# SET TASK
Rewrite the items from the line with "Task: Choose 15" up to and including the line with "pos(813,187)", changing "navigation item" to "menu entry" and keeping everything else the same.

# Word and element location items
::::

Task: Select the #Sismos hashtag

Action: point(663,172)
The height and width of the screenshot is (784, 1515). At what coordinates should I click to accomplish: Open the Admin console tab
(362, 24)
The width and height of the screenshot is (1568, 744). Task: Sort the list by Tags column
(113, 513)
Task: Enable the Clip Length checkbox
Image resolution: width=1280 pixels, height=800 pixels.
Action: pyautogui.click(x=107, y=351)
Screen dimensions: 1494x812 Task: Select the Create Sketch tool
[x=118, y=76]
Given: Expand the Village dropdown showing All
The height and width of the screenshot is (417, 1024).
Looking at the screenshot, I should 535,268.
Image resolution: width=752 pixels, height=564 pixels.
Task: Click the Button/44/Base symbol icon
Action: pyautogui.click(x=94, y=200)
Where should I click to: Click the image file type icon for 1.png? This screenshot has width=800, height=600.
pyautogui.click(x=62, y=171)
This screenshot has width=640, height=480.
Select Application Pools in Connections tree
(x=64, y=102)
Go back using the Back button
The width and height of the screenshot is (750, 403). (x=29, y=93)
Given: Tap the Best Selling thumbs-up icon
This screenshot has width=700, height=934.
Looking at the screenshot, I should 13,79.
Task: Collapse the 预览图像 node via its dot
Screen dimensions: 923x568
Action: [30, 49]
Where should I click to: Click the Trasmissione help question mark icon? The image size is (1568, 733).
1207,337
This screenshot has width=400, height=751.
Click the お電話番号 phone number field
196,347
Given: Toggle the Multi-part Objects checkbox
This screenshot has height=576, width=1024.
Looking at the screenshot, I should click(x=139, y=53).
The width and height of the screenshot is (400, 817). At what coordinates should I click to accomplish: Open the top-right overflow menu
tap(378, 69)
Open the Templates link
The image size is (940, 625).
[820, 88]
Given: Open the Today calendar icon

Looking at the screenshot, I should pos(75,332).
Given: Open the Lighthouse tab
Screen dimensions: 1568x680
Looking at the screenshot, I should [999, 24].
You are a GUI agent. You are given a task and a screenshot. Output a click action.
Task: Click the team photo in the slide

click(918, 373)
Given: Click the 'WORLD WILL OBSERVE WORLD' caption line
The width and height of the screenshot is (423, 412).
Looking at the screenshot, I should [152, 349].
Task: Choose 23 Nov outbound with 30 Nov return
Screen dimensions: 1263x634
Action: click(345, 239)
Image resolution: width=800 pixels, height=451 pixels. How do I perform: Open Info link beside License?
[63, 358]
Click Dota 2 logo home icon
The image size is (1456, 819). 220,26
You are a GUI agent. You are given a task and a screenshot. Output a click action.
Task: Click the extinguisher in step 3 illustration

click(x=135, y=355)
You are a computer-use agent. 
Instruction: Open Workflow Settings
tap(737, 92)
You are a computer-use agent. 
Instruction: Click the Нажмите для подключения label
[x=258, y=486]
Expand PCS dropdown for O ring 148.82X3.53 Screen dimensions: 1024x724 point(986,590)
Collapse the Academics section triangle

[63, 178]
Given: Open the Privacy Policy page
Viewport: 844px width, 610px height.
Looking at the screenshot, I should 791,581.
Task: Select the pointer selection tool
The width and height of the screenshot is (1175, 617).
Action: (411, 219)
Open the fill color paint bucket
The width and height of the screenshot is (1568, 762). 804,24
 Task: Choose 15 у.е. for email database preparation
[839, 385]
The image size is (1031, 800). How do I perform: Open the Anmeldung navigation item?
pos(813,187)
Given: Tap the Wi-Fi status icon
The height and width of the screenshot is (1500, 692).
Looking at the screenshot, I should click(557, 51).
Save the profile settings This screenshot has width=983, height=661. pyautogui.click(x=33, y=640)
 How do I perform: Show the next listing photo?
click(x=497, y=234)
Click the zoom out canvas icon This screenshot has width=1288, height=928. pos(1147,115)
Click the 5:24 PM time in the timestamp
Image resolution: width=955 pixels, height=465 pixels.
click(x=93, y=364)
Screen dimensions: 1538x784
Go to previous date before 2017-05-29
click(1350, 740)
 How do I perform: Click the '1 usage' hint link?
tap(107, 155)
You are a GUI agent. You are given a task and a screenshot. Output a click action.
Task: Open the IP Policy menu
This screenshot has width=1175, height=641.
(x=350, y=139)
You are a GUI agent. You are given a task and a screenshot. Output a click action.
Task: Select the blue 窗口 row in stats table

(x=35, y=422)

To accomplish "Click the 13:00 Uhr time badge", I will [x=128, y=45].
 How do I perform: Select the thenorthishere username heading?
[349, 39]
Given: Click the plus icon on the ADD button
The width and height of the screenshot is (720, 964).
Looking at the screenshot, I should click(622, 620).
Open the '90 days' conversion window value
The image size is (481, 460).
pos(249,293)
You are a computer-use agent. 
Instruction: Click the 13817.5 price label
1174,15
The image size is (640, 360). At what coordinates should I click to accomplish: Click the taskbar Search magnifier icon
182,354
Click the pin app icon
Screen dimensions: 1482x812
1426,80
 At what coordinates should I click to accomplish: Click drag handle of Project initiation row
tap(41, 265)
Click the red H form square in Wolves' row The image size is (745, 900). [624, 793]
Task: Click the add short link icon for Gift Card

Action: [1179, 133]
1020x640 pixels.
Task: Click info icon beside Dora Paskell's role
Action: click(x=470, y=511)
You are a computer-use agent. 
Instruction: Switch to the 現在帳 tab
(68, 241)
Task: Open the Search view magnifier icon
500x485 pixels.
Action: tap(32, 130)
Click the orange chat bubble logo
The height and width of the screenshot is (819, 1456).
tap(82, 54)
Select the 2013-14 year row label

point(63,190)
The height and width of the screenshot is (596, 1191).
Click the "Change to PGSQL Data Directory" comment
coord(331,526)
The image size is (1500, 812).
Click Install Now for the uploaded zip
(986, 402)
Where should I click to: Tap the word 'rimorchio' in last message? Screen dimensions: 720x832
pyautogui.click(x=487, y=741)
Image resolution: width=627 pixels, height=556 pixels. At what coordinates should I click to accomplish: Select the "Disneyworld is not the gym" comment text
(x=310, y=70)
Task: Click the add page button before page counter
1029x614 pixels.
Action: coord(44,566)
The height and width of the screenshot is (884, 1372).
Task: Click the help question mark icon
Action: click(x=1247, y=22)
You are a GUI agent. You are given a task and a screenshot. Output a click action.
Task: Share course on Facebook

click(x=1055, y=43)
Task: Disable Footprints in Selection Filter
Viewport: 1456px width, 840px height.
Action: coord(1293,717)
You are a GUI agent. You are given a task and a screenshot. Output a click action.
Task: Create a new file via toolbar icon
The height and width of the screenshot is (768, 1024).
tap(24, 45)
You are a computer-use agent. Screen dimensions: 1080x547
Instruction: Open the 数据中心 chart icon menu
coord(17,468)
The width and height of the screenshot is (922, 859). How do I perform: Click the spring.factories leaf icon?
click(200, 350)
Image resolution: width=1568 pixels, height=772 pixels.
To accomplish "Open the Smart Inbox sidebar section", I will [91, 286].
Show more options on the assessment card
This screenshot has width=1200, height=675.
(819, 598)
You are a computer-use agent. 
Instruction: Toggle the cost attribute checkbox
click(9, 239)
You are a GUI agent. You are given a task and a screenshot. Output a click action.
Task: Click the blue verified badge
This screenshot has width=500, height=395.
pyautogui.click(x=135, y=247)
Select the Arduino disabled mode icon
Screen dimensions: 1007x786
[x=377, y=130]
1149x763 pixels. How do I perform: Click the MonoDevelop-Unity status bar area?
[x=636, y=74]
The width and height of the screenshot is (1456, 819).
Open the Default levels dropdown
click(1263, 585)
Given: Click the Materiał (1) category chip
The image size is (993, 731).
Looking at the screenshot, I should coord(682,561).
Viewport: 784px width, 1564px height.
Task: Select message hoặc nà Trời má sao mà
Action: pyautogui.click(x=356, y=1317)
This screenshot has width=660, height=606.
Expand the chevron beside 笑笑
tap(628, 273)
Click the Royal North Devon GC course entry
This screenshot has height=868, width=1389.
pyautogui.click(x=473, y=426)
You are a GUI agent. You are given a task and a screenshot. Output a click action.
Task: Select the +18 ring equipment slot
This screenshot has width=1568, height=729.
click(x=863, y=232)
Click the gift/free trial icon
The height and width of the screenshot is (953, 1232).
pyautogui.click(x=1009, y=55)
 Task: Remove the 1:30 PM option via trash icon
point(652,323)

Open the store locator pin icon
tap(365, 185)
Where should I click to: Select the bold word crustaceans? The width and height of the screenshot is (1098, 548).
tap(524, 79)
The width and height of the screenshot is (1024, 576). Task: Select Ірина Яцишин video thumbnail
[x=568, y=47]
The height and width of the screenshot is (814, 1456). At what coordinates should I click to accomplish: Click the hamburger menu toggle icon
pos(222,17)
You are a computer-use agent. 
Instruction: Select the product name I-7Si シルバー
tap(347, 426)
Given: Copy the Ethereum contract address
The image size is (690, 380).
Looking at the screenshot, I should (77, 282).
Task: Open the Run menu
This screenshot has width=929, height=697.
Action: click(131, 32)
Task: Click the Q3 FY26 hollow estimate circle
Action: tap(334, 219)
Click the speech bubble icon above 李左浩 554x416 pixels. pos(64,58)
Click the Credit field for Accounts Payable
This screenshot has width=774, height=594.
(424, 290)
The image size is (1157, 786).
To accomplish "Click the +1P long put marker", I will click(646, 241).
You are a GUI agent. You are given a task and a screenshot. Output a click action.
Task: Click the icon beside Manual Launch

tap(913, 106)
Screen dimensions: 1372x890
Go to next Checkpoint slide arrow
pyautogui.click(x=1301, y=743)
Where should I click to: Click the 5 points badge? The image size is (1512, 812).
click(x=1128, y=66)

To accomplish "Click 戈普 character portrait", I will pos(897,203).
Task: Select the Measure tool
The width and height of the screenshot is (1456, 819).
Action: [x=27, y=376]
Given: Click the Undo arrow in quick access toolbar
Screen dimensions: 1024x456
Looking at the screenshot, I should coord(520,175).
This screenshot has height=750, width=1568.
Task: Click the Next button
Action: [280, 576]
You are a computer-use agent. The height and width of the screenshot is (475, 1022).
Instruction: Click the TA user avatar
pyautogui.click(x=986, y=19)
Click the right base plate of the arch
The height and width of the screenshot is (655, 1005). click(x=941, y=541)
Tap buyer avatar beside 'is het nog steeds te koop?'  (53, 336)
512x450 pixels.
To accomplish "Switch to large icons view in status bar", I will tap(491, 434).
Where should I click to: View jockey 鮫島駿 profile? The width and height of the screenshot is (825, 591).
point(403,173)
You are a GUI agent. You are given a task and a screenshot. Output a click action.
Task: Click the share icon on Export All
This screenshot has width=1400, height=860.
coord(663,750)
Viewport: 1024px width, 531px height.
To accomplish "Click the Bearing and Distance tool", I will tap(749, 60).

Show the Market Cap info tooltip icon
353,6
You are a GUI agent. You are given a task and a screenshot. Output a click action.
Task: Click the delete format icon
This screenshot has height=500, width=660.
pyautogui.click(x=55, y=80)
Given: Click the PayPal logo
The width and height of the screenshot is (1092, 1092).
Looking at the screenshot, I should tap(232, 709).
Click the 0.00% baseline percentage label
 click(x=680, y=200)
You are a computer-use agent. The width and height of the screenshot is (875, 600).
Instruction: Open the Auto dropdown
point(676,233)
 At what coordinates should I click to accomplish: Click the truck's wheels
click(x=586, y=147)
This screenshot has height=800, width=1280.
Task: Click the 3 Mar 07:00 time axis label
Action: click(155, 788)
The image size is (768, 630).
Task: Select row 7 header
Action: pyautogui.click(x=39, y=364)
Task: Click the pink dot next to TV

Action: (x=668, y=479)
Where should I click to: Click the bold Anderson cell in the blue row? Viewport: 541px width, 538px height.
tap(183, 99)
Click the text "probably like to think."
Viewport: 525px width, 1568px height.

::::

# SOLUTION BELOW
 Task: Choose 15 у.е. for email database preparation
[839, 385]
The image size is (1031, 800). How do I perform: Open the Anmeldung menu entry?
pos(813,187)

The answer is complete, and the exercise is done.